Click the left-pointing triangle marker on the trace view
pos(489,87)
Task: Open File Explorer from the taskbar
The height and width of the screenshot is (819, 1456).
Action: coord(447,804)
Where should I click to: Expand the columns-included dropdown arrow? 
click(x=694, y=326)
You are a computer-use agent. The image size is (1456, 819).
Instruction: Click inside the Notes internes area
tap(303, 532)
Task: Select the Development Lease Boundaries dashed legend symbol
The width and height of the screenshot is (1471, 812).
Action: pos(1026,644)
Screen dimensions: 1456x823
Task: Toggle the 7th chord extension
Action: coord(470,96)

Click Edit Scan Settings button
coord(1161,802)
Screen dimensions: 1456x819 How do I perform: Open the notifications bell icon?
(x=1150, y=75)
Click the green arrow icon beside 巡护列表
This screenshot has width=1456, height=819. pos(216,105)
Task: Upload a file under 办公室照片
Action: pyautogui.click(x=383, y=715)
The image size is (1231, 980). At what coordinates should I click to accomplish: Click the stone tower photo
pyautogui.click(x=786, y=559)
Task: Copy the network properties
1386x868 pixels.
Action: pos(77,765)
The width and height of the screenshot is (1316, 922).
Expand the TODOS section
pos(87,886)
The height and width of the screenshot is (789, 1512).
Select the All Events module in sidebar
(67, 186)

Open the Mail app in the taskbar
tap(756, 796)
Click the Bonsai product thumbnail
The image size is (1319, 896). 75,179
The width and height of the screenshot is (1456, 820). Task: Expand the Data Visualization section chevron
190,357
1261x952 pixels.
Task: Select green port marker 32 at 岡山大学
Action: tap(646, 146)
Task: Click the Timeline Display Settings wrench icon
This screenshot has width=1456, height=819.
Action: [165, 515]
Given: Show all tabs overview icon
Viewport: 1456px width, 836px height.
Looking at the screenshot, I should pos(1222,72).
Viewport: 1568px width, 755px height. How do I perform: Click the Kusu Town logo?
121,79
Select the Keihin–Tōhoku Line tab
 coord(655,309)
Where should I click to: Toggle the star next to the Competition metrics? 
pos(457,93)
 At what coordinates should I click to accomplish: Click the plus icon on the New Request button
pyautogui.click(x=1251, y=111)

________________________

**WORK REQUEST**
Type out the material above once more, exactly.

**ANSWER BELOW**
Click the left-pointing triangle marker on the trace view
pos(489,87)
Task: Open File Explorer from the taskbar
The height and width of the screenshot is (819, 1456).
Action: coord(447,804)
Where should I click to: Expand the columns-included dropdown arrow? 
click(x=694, y=326)
You are a computer-use agent. The image size is (1456, 819).
Instruction: Click inside the Notes internes area
tap(303, 532)
Task: Select the Development Lease Boundaries dashed legend symbol
The width and height of the screenshot is (1471, 812).
Action: pos(1026,644)
Screen dimensions: 1456x823
Task: Toggle the 7th chord extension
Action: coord(470,96)

Click Edit Scan Settings button
coord(1161,802)
Screen dimensions: 1456x819 How do I perform: Open the notifications bell icon?
(x=1150, y=75)
Click the green arrow icon beside 巡护列表
This screenshot has width=1456, height=819. pos(216,105)
Task: Upload a file under 办公室照片
Action: pyautogui.click(x=383, y=715)
The image size is (1231, 980). At what coordinates should I click to accomplish: Click the stone tower photo
pyautogui.click(x=786, y=559)
Task: Copy the network properties
1386x868 pixels.
Action: pos(77,765)
The width and height of the screenshot is (1316, 922).
Expand the TODOS section
pos(87,886)
The height and width of the screenshot is (789, 1512).
Select the All Events module in sidebar
(67, 186)

Open the Mail app in the taskbar
tap(756, 796)
Click the Bonsai product thumbnail
The image size is (1319, 896). 75,179
The width and height of the screenshot is (1456, 820). Task: Expand the Data Visualization section chevron
190,357
1261x952 pixels.
Task: Select green port marker 32 at 岡山大学
Action: tap(646, 146)
Task: Click the Timeline Display Settings wrench icon
This screenshot has width=1456, height=819.
Action: [165, 515]
Given: Show all tabs overview icon
Viewport: 1456px width, 836px height.
Looking at the screenshot, I should pos(1222,72).
Viewport: 1568px width, 755px height. How do I perform: Click the Kusu Town logo?
121,79
Select the Keihin–Tōhoku Line tab
 coord(655,309)
Where should I click to: Toggle the star next to the Competition metrics? 
pos(457,93)
 At what coordinates should I click to accomplish: Click the plus icon on the New Request button
pyautogui.click(x=1251, y=111)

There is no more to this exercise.